An exact reproduction of the data below is the required answer.

+++ Records to use

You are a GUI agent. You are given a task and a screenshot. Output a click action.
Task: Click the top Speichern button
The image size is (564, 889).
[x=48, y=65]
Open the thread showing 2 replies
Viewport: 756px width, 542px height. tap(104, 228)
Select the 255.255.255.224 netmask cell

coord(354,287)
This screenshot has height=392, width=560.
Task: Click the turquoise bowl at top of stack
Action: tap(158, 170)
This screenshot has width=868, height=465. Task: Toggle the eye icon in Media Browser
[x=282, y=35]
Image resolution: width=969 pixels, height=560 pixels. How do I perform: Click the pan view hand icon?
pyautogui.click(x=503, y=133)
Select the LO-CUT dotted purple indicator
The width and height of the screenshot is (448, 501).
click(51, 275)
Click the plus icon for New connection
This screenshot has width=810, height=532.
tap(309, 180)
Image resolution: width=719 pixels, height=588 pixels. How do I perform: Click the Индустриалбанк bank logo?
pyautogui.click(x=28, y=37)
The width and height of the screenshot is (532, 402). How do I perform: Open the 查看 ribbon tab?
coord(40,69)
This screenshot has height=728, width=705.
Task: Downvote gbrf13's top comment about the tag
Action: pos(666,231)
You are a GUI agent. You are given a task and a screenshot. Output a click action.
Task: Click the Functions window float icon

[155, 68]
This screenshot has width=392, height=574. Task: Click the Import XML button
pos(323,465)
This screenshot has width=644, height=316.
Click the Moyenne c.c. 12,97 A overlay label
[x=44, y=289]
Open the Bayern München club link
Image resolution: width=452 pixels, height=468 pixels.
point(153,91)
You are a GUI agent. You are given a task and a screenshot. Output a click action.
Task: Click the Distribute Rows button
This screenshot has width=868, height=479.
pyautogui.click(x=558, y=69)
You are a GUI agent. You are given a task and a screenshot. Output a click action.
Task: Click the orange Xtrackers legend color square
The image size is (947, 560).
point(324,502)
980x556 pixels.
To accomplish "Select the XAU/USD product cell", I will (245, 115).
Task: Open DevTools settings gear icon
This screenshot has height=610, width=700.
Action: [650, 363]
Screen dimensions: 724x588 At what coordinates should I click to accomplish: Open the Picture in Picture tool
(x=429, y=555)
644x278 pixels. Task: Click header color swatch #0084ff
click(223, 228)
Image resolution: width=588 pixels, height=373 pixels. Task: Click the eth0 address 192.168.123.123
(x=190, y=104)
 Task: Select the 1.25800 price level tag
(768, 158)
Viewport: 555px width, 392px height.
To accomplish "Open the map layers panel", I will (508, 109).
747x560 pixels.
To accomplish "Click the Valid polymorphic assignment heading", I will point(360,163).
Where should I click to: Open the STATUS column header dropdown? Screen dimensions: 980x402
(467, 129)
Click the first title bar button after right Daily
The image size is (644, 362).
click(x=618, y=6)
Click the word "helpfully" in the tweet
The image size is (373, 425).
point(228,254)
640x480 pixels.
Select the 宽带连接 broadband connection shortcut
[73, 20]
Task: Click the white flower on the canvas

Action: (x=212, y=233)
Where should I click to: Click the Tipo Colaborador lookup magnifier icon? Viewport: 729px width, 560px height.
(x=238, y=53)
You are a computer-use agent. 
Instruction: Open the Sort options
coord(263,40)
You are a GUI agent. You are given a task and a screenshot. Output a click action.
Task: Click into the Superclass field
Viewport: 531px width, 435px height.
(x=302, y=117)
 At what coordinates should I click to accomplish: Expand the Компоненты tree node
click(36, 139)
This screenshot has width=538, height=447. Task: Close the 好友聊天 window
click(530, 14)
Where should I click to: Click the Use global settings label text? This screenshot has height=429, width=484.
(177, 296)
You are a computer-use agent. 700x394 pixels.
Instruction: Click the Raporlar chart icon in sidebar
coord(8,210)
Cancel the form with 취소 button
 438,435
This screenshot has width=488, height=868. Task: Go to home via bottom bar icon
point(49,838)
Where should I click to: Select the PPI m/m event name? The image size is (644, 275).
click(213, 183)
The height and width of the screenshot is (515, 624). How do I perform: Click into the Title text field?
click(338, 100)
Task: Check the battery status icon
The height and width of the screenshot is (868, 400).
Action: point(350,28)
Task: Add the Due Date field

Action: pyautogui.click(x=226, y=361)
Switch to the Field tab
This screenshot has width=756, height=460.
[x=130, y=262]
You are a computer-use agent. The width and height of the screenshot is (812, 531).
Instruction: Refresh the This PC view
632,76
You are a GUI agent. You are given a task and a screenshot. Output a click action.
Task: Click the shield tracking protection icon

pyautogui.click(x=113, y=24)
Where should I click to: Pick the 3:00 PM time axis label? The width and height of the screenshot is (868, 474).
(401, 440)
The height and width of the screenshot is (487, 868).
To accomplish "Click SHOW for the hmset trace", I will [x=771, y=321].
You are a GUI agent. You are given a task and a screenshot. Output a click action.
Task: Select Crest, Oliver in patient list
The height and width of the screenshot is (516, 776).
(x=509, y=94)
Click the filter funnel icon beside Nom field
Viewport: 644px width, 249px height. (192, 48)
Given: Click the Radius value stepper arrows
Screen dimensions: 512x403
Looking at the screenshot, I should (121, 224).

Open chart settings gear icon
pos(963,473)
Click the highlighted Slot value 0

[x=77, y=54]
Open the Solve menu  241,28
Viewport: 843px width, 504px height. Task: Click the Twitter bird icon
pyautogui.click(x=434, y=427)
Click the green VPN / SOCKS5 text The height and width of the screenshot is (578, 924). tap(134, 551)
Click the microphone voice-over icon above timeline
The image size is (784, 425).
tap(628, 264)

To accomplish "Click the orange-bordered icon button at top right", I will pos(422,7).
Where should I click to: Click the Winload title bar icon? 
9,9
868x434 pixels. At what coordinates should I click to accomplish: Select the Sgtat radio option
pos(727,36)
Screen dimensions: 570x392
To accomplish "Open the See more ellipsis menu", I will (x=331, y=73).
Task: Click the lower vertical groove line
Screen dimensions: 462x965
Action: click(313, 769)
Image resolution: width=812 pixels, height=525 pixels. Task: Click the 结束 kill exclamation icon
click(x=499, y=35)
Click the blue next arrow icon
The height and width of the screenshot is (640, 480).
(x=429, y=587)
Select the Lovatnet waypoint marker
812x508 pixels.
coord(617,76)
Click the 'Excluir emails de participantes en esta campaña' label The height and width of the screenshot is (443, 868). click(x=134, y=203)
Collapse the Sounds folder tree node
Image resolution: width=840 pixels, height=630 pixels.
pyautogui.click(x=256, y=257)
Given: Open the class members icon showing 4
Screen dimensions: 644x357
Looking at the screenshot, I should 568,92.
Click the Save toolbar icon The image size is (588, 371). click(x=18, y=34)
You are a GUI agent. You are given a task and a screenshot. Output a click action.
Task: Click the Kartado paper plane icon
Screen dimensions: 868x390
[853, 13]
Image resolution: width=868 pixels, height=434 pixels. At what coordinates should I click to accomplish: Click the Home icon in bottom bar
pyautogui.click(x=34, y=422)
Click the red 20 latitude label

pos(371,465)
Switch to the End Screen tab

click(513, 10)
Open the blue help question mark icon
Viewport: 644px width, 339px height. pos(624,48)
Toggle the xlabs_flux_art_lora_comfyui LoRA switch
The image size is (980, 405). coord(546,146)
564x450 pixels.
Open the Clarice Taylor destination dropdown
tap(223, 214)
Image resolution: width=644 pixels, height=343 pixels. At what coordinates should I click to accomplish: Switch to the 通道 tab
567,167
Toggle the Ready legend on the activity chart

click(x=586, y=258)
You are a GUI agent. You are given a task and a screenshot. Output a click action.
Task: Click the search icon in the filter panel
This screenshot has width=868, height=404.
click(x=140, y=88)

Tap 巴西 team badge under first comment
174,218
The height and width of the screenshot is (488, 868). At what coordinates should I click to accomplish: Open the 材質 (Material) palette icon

++++++

*Answer section*.
You are a GUI agent. You are given a task and a screenshot. Output a click action.
Task: Click the top Speichern button
The image size is (564, 889).
[x=48, y=65]
Open the thread showing 2 replies
Viewport: 756px width, 542px height. tap(104, 228)
Select the 255.255.255.224 netmask cell

coord(354,287)
This screenshot has height=392, width=560.
Task: Click the turquoise bowl at top of stack
Action: tap(158, 170)
This screenshot has width=868, height=465. Task: Toggle the eye icon in Media Browser
[x=282, y=35]
Image resolution: width=969 pixels, height=560 pixels. How do I perform: Click the pan view hand icon?
pyautogui.click(x=503, y=133)
Select the LO-CUT dotted purple indicator
The width and height of the screenshot is (448, 501).
click(51, 275)
Click the plus icon for New connection
This screenshot has width=810, height=532.
tap(309, 180)
Image resolution: width=719 pixels, height=588 pixels. How do I perform: Click the Индустриалбанк bank logo?
pyautogui.click(x=28, y=37)
The width and height of the screenshot is (532, 402). How do I perform: Open the 查看 ribbon tab?
coord(40,69)
This screenshot has height=728, width=705.
Task: Downvote gbrf13's top comment about the tag
Action: pos(666,231)
You are a GUI agent. You are given a task and a screenshot. Output a click action.
Task: Click the Functions window float icon

[155, 68]
This screenshot has width=392, height=574. Task: Click the Import XML button
pos(323,465)
This screenshot has width=644, height=316.
Click the Moyenne c.c. 12,97 A overlay label
[x=44, y=289]
Open the Bayern München club link
Image resolution: width=452 pixels, height=468 pixels.
point(153,91)
You are a GUI agent. You are given a task and a screenshot. Output a click action.
Task: Click the Distribute Rows button
This screenshot has width=868, height=479.
pyautogui.click(x=558, y=69)
You are a GUI agent. You are given a task and a screenshot. Output a click action.
Task: Click the orange Xtrackers legend color square
The image size is (947, 560).
point(324,502)
980x556 pixels.
To accomplish "Select the XAU/USD product cell", I will (245, 115).
Task: Open DevTools settings gear icon
This screenshot has height=610, width=700.
Action: [650, 363]
Screen dimensions: 724x588 At what coordinates should I click to accomplish: Open the Picture in Picture tool
(x=429, y=555)
644x278 pixels. Task: Click header color swatch #0084ff
click(223, 228)
Image resolution: width=588 pixels, height=373 pixels. Task: Click the eth0 address 192.168.123.123
(x=190, y=104)
 Task: Select the 1.25800 price level tag
(768, 158)
Viewport: 555px width, 392px height.
To accomplish "Open the map layers panel", I will (508, 109).
747x560 pixels.
To accomplish "Click the Valid polymorphic assignment heading", I will point(360,163).
Where should I click to: Open the STATUS column header dropdown? Screen dimensions: 980x402
(467, 129)
Click the first title bar button after right Daily
The image size is (644, 362).
click(x=618, y=6)
Click the word "helpfully" in the tweet
The image size is (373, 425).
point(228,254)
640x480 pixels.
Select the 宽带连接 broadband connection shortcut
[73, 20]
Task: Click the white flower on the canvas

Action: (x=212, y=233)
Where should I click to: Click the Tipo Colaborador lookup magnifier icon? Viewport: 729px width, 560px height.
(x=238, y=53)
You are a computer-use agent. 
Instruction: Open the Sort options
coord(263,40)
You are a GUI agent. You are given a task and a screenshot. Output a click action.
Task: Click into the Superclass field
Viewport: 531px width, 435px height.
(x=302, y=117)
 At what coordinates should I click to accomplish: Expand the Компоненты tree node
click(36, 139)
This screenshot has width=538, height=447. Task: Close the 好友聊天 window
click(530, 14)
Where should I click to: Click the Use global settings label text? This screenshot has height=429, width=484.
(177, 296)
You are a computer-use agent. 700x394 pixels.
Instruction: Click the Raporlar chart icon in sidebar
coord(8,210)
Cancel the form with 취소 button
 438,435
This screenshot has width=488, height=868. Task: Go to home via bottom bar icon
point(49,838)
Where should I click to: Select the PPI m/m event name? The image size is (644, 275).
click(213, 183)
The height and width of the screenshot is (515, 624). How do I perform: Click into the Title text field?
click(338, 100)
Task: Check the battery status icon
The height and width of the screenshot is (868, 400).
Action: point(350,28)
Task: Add the Due Date field

Action: pyautogui.click(x=226, y=361)
Switch to the Field tab
This screenshot has width=756, height=460.
[x=130, y=262]
You are a computer-use agent. The width and height of the screenshot is (812, 531).
Instruction: Refresh the This PC view
632,76
You are a GUI agent. You are given a task and a screenshot. Output a click action.
Task: Click the shield tracking protection icon

pyautogui.click(x=113, y=24)
Where should I click to: Pick the 3:00 PM time axis label? The width and height of the screenshot is (868, 474).
(401, 440)
The height and width of the screenshot is (487, 868).
To accomplish "Click SHOW for the hmset trace", I will [x=771, y=321].
You are a GUI agent. You are given a task and a screenshot. Output a click action.
Task: Select Crest, Oliver in patient list
The height and width of the screenshot is (516, 776).
(x=509, y=94)
Click the filter funnel icon beside Nom field
Viewport: 644px width, 249px height. (192, 48)
Given: Click the Radius value stepper arrows
Screen dimensions: 512x403
Looking at the screenshot, I should (121, 224).

Open chart settings gear icon
pos(963,473)
Click the highlighted Slot value 0

[x=77, y=54]
Open the Solve menu  241,28
Viewport: 843px width, 504px height. Task: Click the Twitter bird icon
pyautogui.click(x=434, y=427)
Click the green VPN / SOCKS5 text The height and width of the screenshot is (578, 924). tap(134, 551)
Click the microphone voice-over icon above timeline
The image size is (784, 425).
tap(628, 264)

To accomplish "Click the orange-bordered icon button at top right", I will pos(422,7).
Where should I click to: Click the Winload title bar icon? 
9,9
868x434 pixels. At what coordinates should I click to accomplish: Select the Sgtat radio option
pos(727,36)
Screen dimensions: 570x392
To accomplish "Open the See more ellipsis menu", I will (x=331, y=73).
Task: Click the lower vertical groove line
Screen dimensions: 462x965
Action: click(313, 769)
Image resolution: width=812 pixels, height=525 pixels. Task: Click the 结束 kill exclamation icon
click(x=499, y=35)
Click the blue next arrow icon
The height and width of the screenshot is (640, 480).
(x=429, y=587)
Select the Lovatnet waypoint marker
812x508 pixels.
coord(617,76)
Click the 'Excluir emails de participantes en esta campaña' label The height and width of the screenshot is (443, 868). click(x=134, y=203)
Collapse the Sounds folder tree node
Image resolution: width=840 pixels, height=630 pixels.
pyautogui.click(x=256, y=257)
Given: Open the class members icon showing 4
Screen dimensions: 644x357
Looking at the screenshot, I should 568,92.
Click the Save toolbar icon The image size is (588, 371). click(x=18, y=34)
You are a GUI agent. You are given a task and a screenshot. Output a click action.
Task: Click the Kartado paper plane icon
Screen dimensions: 868x390
[853, 13]
Image resolution: width=868 pixels, height=434 pixels. At what coordinates should I click to accomplish: Click the Home icon in bottom bar
pyautogui.click(x=34, y=422)
Click the red 20 latitude label

pos(371,465)
Switch to the End Screen tab

click(513, 10)
Open the blue help question mark icon
Viewport: 644px width, 339px height. pos(624,48)
Toggle the xlabs_flux_art_lora_comfyui LoRA switch
The image size is (980, 405). coord(546,146)
564x450 pixels.
Open the Clarice Taylor destination dropdown
tap(223, 214)
Image resolution: width=644 pixels, height=343 pixels. At what coordinates should I click to accomplish: Switch to the 通道 tab
567,167
Toggle the Ready legend on the activity chart

click(x=586, y=258)
You are a GUI agent. You are given a task and a screenshot. Output a click action.
Task: Click the search icon in the filter panel
This screenshot has width=868, height=404.
click(x=140, y=88)

Tap 巴西 team badge under first comment
174,218
The height and width of the screenshot is (488, 868). At what coordinates should I click to accomplish: Open the 材質 (Material) palette icon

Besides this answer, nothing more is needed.